#### SHORT EXERCISE
Swap "midpoint" for "central point" throughout the lines below, and leave the rest of each line unchanged.

--- START PROVIDED RECORDS ---

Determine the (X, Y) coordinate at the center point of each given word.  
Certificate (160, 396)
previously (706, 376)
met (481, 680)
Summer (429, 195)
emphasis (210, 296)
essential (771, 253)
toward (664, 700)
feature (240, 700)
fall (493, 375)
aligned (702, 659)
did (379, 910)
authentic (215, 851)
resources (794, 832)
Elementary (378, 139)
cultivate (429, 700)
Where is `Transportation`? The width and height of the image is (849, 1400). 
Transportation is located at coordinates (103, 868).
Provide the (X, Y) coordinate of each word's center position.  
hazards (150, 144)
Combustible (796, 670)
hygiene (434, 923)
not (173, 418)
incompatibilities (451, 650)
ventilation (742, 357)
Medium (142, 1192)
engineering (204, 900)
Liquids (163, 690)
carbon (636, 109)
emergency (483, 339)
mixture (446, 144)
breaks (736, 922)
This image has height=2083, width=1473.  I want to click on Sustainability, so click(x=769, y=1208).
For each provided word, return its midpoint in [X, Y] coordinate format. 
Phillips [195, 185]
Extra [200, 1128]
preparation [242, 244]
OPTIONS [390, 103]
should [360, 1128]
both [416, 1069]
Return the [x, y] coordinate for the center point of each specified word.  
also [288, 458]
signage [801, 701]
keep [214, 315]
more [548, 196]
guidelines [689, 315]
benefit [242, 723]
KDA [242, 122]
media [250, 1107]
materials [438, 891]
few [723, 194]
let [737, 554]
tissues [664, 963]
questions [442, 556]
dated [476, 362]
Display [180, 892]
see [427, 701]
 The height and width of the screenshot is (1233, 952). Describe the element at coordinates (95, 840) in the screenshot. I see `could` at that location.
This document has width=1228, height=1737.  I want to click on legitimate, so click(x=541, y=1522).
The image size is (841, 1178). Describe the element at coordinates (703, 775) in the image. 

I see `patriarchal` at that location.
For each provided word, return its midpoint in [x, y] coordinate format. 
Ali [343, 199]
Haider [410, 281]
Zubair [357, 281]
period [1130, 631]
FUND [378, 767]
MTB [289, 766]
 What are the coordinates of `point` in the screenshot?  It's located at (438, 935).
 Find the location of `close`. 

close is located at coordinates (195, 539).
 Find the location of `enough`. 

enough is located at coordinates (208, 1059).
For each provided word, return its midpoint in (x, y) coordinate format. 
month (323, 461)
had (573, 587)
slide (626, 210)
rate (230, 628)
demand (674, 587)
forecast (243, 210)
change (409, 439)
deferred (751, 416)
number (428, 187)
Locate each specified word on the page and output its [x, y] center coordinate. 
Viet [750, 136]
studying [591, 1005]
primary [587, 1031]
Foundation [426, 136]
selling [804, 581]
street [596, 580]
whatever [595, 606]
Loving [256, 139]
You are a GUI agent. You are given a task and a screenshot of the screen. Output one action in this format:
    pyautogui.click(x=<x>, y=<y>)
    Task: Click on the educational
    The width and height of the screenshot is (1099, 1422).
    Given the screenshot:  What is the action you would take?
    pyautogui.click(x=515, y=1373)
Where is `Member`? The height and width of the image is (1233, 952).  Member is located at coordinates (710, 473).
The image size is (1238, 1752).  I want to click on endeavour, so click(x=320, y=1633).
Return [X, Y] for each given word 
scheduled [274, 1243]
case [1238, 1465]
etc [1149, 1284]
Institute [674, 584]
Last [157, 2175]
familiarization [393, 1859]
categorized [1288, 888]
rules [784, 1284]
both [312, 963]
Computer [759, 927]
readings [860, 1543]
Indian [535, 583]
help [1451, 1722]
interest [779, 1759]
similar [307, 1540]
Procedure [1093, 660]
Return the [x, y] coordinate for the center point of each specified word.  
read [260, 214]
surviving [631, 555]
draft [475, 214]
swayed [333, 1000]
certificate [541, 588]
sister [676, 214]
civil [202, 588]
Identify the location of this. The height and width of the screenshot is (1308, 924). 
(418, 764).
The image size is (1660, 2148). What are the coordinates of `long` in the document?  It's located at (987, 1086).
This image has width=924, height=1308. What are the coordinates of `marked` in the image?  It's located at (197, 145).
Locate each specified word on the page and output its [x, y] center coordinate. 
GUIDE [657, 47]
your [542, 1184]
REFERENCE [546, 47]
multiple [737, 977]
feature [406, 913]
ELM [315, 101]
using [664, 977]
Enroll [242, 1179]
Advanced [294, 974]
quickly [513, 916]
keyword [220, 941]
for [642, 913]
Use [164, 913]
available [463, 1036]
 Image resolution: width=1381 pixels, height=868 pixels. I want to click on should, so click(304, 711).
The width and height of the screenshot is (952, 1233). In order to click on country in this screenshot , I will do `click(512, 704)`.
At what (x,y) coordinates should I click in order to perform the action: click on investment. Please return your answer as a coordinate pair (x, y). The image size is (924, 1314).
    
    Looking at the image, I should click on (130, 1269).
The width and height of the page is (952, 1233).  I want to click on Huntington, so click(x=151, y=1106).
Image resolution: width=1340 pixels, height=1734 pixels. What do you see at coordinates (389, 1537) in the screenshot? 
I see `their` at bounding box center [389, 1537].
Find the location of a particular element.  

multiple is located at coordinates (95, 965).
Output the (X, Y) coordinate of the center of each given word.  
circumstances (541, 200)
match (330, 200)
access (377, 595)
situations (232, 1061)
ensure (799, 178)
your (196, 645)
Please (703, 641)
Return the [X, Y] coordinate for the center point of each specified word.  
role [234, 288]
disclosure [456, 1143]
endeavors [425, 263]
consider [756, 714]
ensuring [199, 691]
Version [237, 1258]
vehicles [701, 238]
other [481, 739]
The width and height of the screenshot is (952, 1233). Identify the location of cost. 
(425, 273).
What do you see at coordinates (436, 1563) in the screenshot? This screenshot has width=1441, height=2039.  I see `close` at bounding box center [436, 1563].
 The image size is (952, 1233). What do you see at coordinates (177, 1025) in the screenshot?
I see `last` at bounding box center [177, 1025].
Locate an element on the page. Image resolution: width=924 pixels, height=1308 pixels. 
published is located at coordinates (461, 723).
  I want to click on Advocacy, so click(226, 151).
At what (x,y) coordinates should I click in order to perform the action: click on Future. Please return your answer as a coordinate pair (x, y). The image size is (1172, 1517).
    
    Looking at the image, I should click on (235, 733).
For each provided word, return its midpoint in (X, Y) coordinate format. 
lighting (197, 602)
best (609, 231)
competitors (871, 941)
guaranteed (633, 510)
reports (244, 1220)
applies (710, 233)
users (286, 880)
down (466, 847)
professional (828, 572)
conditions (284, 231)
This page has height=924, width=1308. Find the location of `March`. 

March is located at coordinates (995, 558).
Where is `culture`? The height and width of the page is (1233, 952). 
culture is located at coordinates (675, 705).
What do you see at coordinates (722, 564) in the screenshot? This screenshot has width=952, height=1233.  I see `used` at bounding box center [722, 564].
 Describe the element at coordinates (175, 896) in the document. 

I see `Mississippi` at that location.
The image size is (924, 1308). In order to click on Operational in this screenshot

--- END PROVIDED RECORDS ---

#### OUTPUT BELOW
Determine the (X, Y) coordinate at the center point of each given word.  
Certificate (160, 396)
previously (706, 376)
met (481, 680)
Summer (429, 195)
emphasis (210, 296)
essential (771, 253)
toward (664, 700)
feature (240, 700)
fall (493, 375)
aligned (702, 659)
did (379, 910)
authentic (215, 851)
resources (794, 832)
Elementary (378, 139)
cultivate (429, 700)
Where is `Transportation`? The width and height of the image is (849, 1400). 
Transportation is located at coordinates (103, 868).
Provide the (X, Y) coordinate of each word's center position.  
hazards (150, 144)
Combustible (796, 670)
hygiene (434, 923)
not (173, 418)
incompatibilities (451, 650)
ventilation (742, 357)
Medium (142, 1192)
engineering (204, 900)
Liquids (163, 690)
carbon (636, 109)
emergency (483, 339)
mixture (446, 144)
breaks (736, 922)
This image has height=2083, width=1473.  I want to click on Sustainability, so click(x=769, y=1208).
For each provided word, return its central point in [X, Y] coordinate format. 
Phillips [195, 185]
Extra [200, 1128]
preparation [242, 244]
OPTIONS [390, 103]
should [360, 1128]
both [416, 1069]
Return the [x, y] coordinate for the center point of each specified word.  
also [288, 458]
signage [801, 701]
keep [214, 315]
more [548, 196]
guidelines [689, 315]
benefit [242, 723]
KDA [242, 122]
media [250, 1107]
materials [438, 891]
few [723, 194]
let [737, 554]
tissues [664, 963]
questions [442, 556]
dated [476, 362]
Display [180, 892]
see [427, 701]
 The height and width of the screenshot is (1233, 952). Describe the element at coordinates (95, 840) in the screenshot. I see `could` at that location.
This document has width=1228, height=1737.  I want to click on legitimate, so click(x=541, y=1522).
The image size is (841, 1178). Describe the element at coordinates (703, 775) in the image. 

I see `patriarchal` at that location.
For each provided word, return its central point in [x, y] coordinate format. 
Ali [343, 199]
Haider [410, 281]
Zubair [357, 281]
period [1130, 631]
FUND [378, 767]
MTB [289, 766]
 What are the coordinates of `point` in the screenshot?  It's located at (438, 935).
 Find the location of `close`. 

close is located at coordinates (195, 539).
 Find the location of `enough`. 

enough is located at coordinates (208, 1059).
For each provided word, return its central point in (x, y) coordinate format. 
month (323, 461)
had (573, 587)
slide (626, 210)
rate (230, 628)
demand (674, 587)
forecast (243, 210)
change (409, 439)
deferred (751, 416)
number (428, 187)
Locate each specified word on the page and output its [x, y] center coordinate. 
Viet [750, 136]
studying [591, 1005]
primary [587, 1031]
Foundation [426, 136]
selling [804, 581]
street [596, 580]
whatever [595, 606]
Loving [256, 139]
You are a GUI agent. You are given a task and a screenshot of the screen. Output one action in this format:
    pyautogui.click(x=<x>, y=<y>)
    Task: Click on the educational
    The width and height of the screenshot is (1099, 1422).
    Given the screenshot:  What is the action you would take?
    pyautogui.click(x=515, y=1373)
Where is `Member`? The height and width of the image is (1233, 952).  Member is located at coordinates (710, 473).
The image size is (1238, 1752).  I want to click on endeavour, so click(x=320, y=1633).
Return [X, Y] for each given word 
scheduled [274, 1243]
case [1238, 1465]
etc [1149, 1284]
Institute [674, 584]
Last [157, 2175]
familiarization [393, 1859]
categorized [1288, 888]
rules [784, 1284]
both [312, 963]
Computer [759, 927]
readings [860, 1543]
Indian [535, 583]
help [1451, 1722]
interest [779, 1759]
similar [307, 1540]
Procedure [1093, 660]
Return the [x, y] coordinate for the center point of each specified word.  
read [260, 214]
surviving [631, 555]
draft [475, 214]
swayed [333, 1000]
certificate [541, 588]
sister [676, 214]
civil [202, 588]
Identify the location of this. The height and width of the screenshot is (1308, 924). 
(418, 764).
The image size is (1660, 2148). What are the coordinates of `long` in the document?  It's located at (987, 1086).
This image has width=924, height=1308. What are the coordinates of `marked` in the image?  It's located at (197, 145).
Locate each specified word on the page and output its [x, y] center coordinate. 
GUIDE [657, 47]
your [542, 1184]
REFERENCE [546, 47]
multiple [737, 977]
feature [406, 913]
ELM [315, 101]
using [664, 977]
Enroll [242, 1179]
Advanced [294, 974]
quickly [513, 916]
keyword [220, 941]
for [642, 913]
Use [164, 913]
available [463, 1036]
 Image resolution: width=1381 pixels, height=868 pixels. I want to click on should, so click(304, 711).
The width and height of the screenshot is (952, 1233). In order to click on country in this screenshot , I will do `click(512, 704)`.
At what (x,y) coordinates should I click in order to perform the action: click on investment. Please return your answer as a coordinate pair (x, y). The image size is (924, 1314).
    
    Looking at the image, I should click on (130, 1269).
The width and height of the page is (952, 1233).  I want to click on Huntington, so click(x=151, y=1106).
Image resolution: width=1340 pixels, height=1734 pixels. What do you see at coordinates (389, 1537) in the screenshot? 
I see `their` at bounding box center [389, 1537].
Find the location of a particular element.  

multiple is located at coordinates (95, 965).
Output the (X, Y) coordinate of the center of each given word.  
circumstances (541, 200)
match (330, 200)
access (377, 595)
situations (232, 1061)
ensure (799, 178)
your (196, 645)
Please (703, 641)
Return the [X, Y] coordinate for the center point of each specified word.  
role [234, 288]
disclosure [456, 1143]
endeavors [425, 263]
consider [756, 714]
ensuring [199, 691]
Version [237, 1258]
vehicles [701, 238]
other [481, 739]
The width and height of the screenshot is (952, 1233). Identify the location of cost. 
(425, 273).
What do you see at coordinates (436, 1563) in the screenshot? This screenshot has width=1441, height=2039.  I see `close` at bounding box center [436, 1563].
 The image size is (952, 1233). What do you see at coordinates (177, 1025) in the screenshot?
I see `last` at bounding box center [177, 1025].
Locate an element on the page. Image resolution: width=924 pixels, height=1308 pixels. 
published is located at coordinates (461, 723).
  I want to click on Advocacy, so click(226, 151).
At what (x,y) coordinates should I click in order to perform the action: click on Future. Please return your answer as a coordinate pair (x, y). The image size is (1172, 1517).
    
    Looking at the image, I should click on (235, 733).
For each provided word, return its central point in (X, Y) coordinate format. 
lighting (197, 602)
best (609, 231)
competitors (871, 941)
guaranteed (633, 510)
reports (244, 1220)
applies (710, 233)
users (286, 880)
down (466, 847)
professional (828, 572)
conditions (284, 231)
This page has height=924, width=1308. Find the location of `March`. 

March is located at coordinates (995, 558).
Where is `culture`? The height and width of the page is (1233, 952). 
culture is located at coordinates (675, 705).
What do you see at coordinates (722, 564) in the screenshot? This screenshot has width=952, height=1233.  I see `used` at bounding box center [722, 564].
 Describe the element at coordinates (175, 896) in the document. 

I see `Mississippi` at that location.
The image size is (924, 1308). In order to click on Operational in this screenshot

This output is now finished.